## Your objective
Copy the full listing exactly.

## The input

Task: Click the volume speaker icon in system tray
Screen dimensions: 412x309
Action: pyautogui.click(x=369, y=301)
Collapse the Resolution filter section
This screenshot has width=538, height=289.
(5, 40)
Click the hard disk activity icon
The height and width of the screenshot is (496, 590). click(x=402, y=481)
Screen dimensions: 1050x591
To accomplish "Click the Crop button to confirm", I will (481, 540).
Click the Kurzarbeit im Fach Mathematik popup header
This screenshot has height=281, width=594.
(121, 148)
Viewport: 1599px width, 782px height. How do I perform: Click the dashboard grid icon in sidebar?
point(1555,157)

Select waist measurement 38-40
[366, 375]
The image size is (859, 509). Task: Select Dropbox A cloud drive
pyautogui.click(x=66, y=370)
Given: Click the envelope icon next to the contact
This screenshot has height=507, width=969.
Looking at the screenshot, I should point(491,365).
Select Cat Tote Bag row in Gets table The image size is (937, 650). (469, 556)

## Solution
Task: Click the volume speaker icon in system tray
Screen dimensions: 412x309
Action: pyautogui.click(x=369, y=301)
Collapse the Resolution filter section
This screenshot has width=538, height=289.
(5, 40)
Click the hard disk activity icon
The height and width of the screenshot is (496, 590). click(x=402, y=481)
Screen dimensions: 1050x591
To accomplish "Click the Crop button to confirm", I will (481, 540).
Click the Kurzarbeit im Fach Mathematik popup header
This screenshot has height=281, width=594.
(121, 148)
Viewport: 1599px width, 782px height. How do I perform: Click the dashboard grid icon in sidebar?
point(1555,157)

Select waist measurement 38-40
[366, 375]
The image size is (859, 509). Task: Select Dropbox A cloud drive
pyautogui.click(x=66, y=370)
Given: Click the envelope icon next to the contact
This screenshot has height=507, width=969.
Looking at the screenshot, I should point(491,365).
Select Cat Tote Bag row in Gets table The image size is (937, 650). (469, 556)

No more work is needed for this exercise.